Q. I am a 41-year-old woman in Great Britain who has had a Pseudomonas bacterial infection on a nail for three years. I have taken several courses of different antibiotics, but they have not cured the infection. The infection is so bad that my finger throbs in pain a lot of the time. The doctor has recommended that the entire fingernail be removed. I am on the waiting list for treatment. It could be several months, even as long as a year, before I get the treatment. How would you treat this?
A. Pseudomonas infections commonly occur under the nail plate. They almost never respond to oral antibiotic therapy. The quickest way to clear the infection is to remove the nail that overlies the infection. Unfortunately, a year is too long to wait for this treatment because it appears that a more deep-seated infection is developing.
If a physician cannot remove the nail plate, perhaps a competent manicurist can. This will allow the area to dry out and the infection to clear. After the nail plate is removed, you should apply a mixture of equal parts clear tincture of iodide and rubbing alcohol each time you wash and dry your hands. This mixture will kill the organisms that are present.
I also recommend you don’t wear nail polish for a while after the infection clears to prevent it from recurring.
Q. A client’s nail has partially detached from the nail bed (it is still attached at the cuticle and sidewall.) The client banged her nail very hard some time ago. Now it appears that skin is growing out from between the nail bed and nail plate. I trim the growth but it keeps coming back. What is causing this? Are the injury and the growth related?
A. Injuries to the nail frequently result in the formation of a growth called pyogenic granuloma. I see pyogenic granuloma commonly in patients with ingrown toenails. This growth is a benign tumor that is comprised of “healing tissue.” Unfortunately, sometimes the healing process goes overboard, and a benign growth persists.
Unless the growth is entirely removed, it is likely to recur. Trimming leaves the base of the growth intact so that it continues to grow. Frequent trimming may also lead to an infection. I recommend you refer this client to a dermatologist who is familiar with pyogenic granulomas. The growth can be removed in its entirety under local anesthetic and a biopsy obtained to confirm that it is benign.
In response to your final question, the two conditions are probably related.

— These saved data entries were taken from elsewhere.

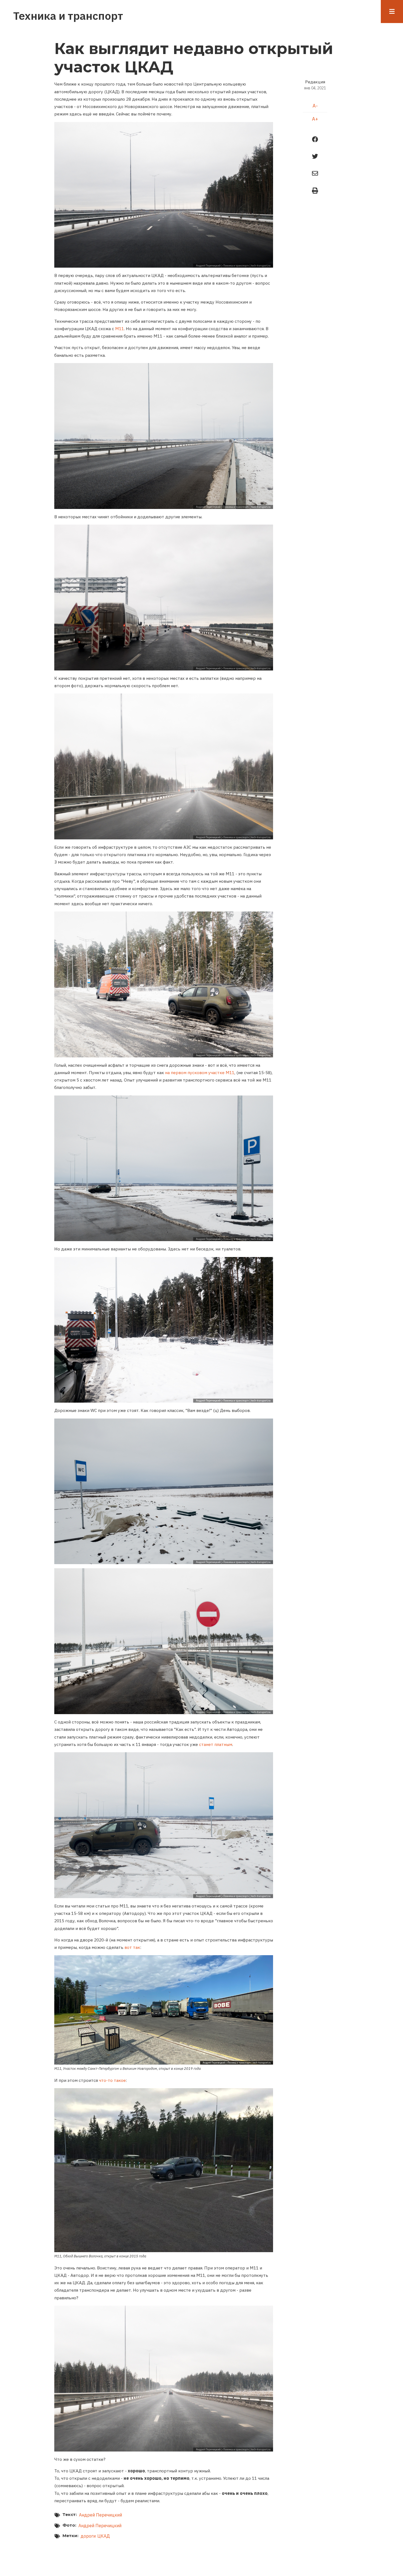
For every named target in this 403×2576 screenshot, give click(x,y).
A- (315, 106)
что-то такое (112, 2080)
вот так (132, 1947)
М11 (119, 328)
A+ (315, 119)
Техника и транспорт (68, 16)
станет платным (215, 1744)
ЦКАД (103, 2536)
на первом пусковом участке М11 (199, 1072)
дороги (88, 2536)
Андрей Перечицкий (100, 2515)
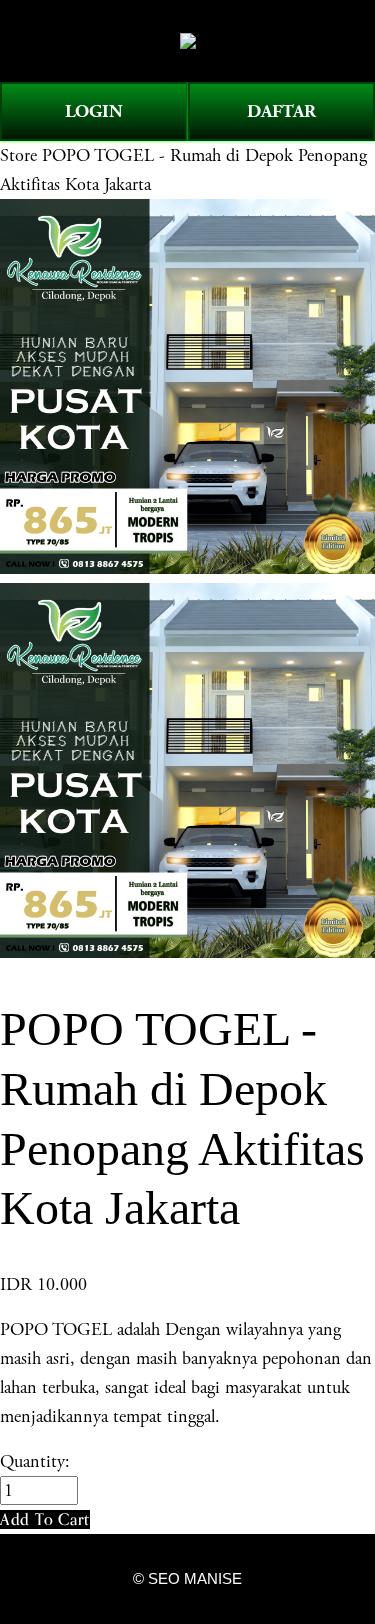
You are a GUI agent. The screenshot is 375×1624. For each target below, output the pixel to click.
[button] (45, 1519)
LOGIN (94, 111)
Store (18, 155)
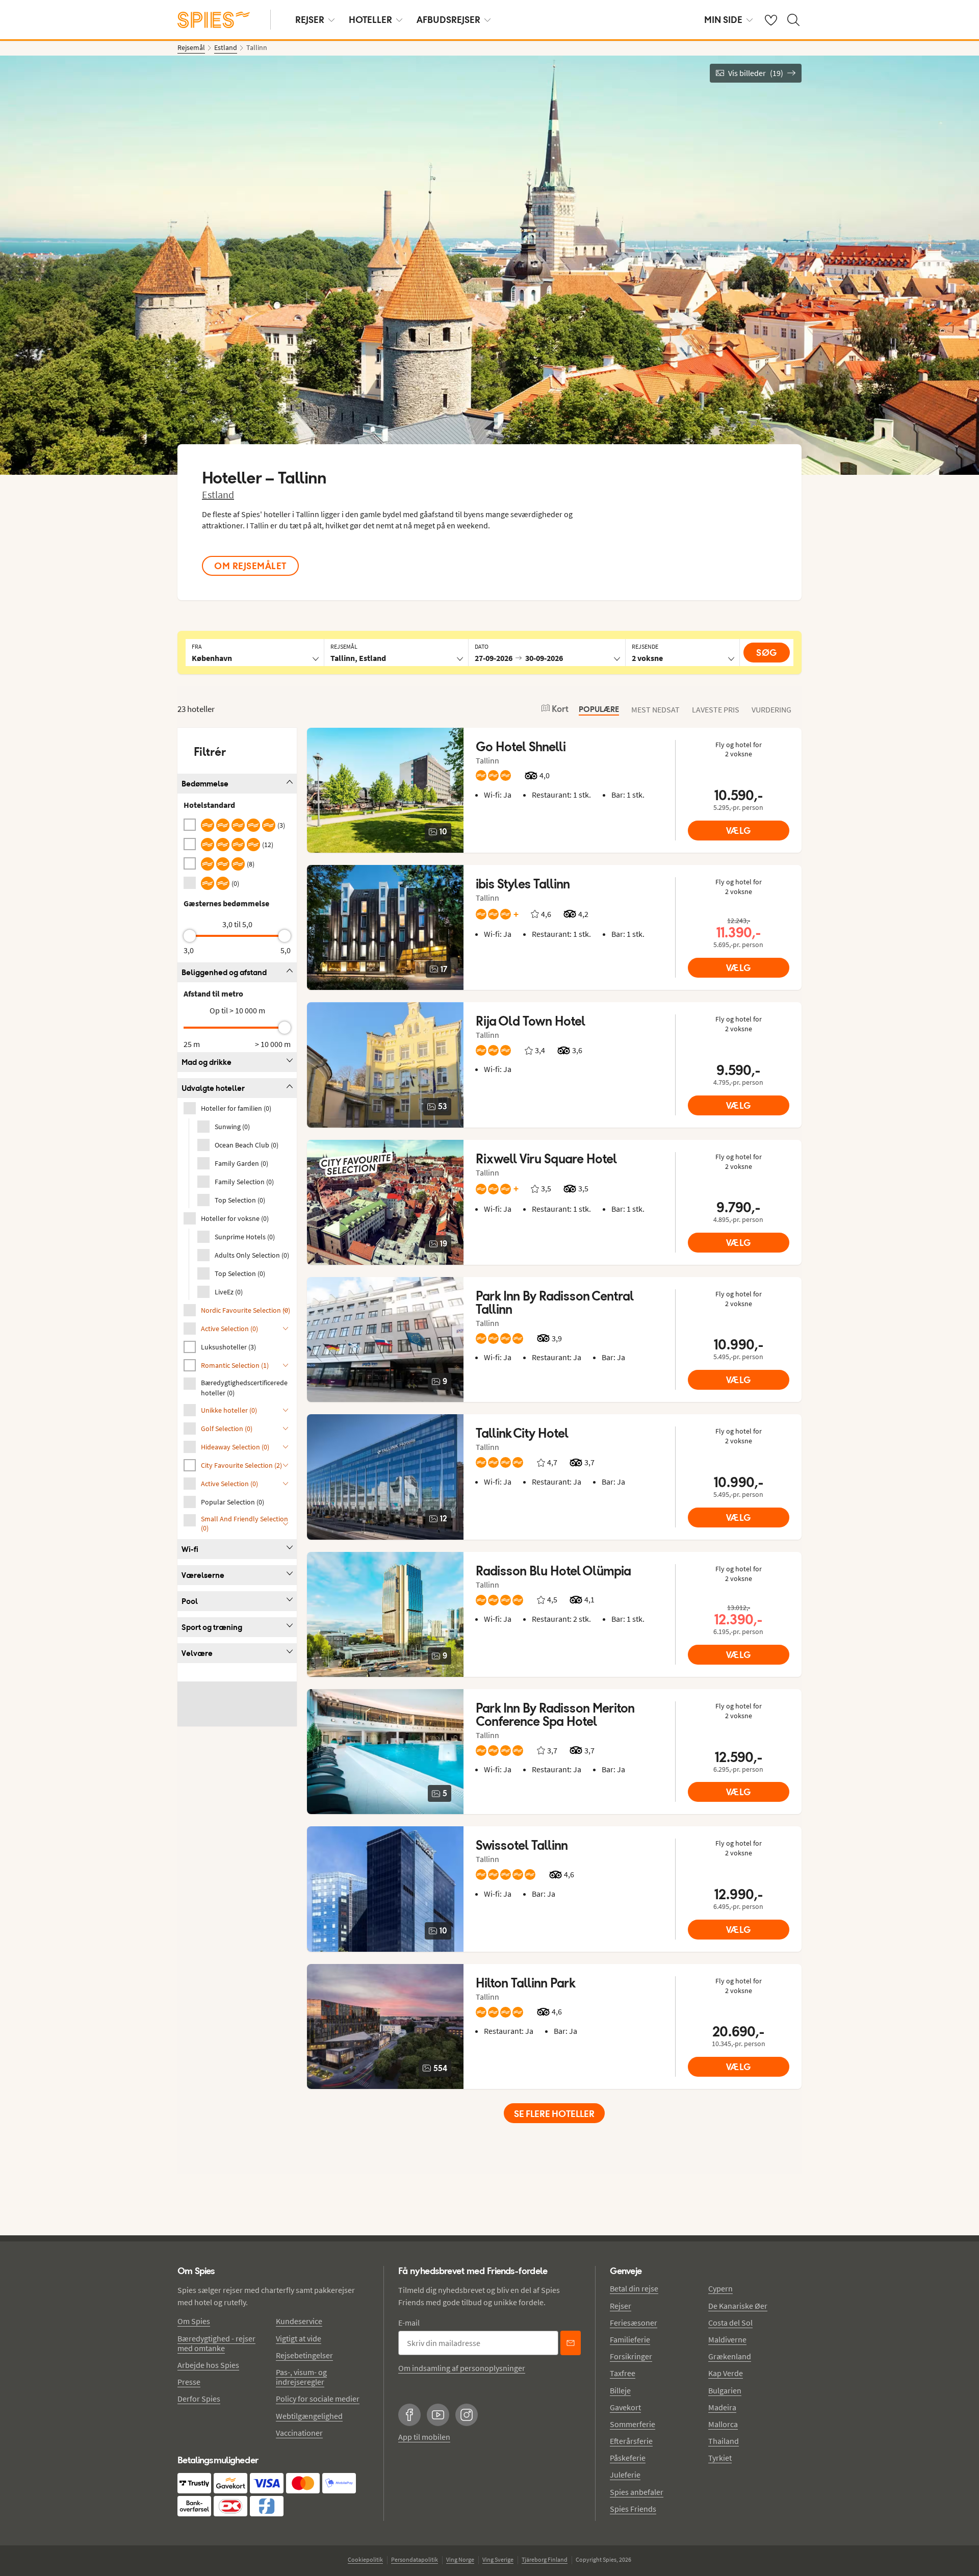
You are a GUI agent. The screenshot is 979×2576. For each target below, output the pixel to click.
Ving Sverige (497, 2559)
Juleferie (625, 2474)
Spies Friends (633, 2509)
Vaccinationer (299, 2433)
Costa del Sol (730, 2322)
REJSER (309, 19)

The trauma led to nail bed injury, which failed to heal properly and resulted in the formation of a pyogenic granuloma.
Q. I have a new client whose nails on the index and middle fingers on both hands always peed from the free edge. She has worn silk wraps and tried various creams, lotions, and cure-alls to make her nails grow normal. I am wondering if there is some nutritional imbalance or physiological reason for her problem.
A. The fact that the same two nails on either hand are involved suggests that there is a problem with the formation of those four nails. It is unlikely that peeling is caused by something she is doing to her nails.
It is also unlikely that she has a nutritional problem because a nutritional disorder would affect all of the fingernails in a similar manner. I would guess that she has an underlying problem with nail formation that is the result of a matrix disorder, such as psoriasis or lichen planus. It is difficult to speculate further without examining her nails. I don’t believe there is anything you can do to help her; nor do I believe that a change in diet will have an impact on her problem. She should consult with a dermatologist to identify the cause of her problem. There may be a treatment, depending on what is causing the peeling.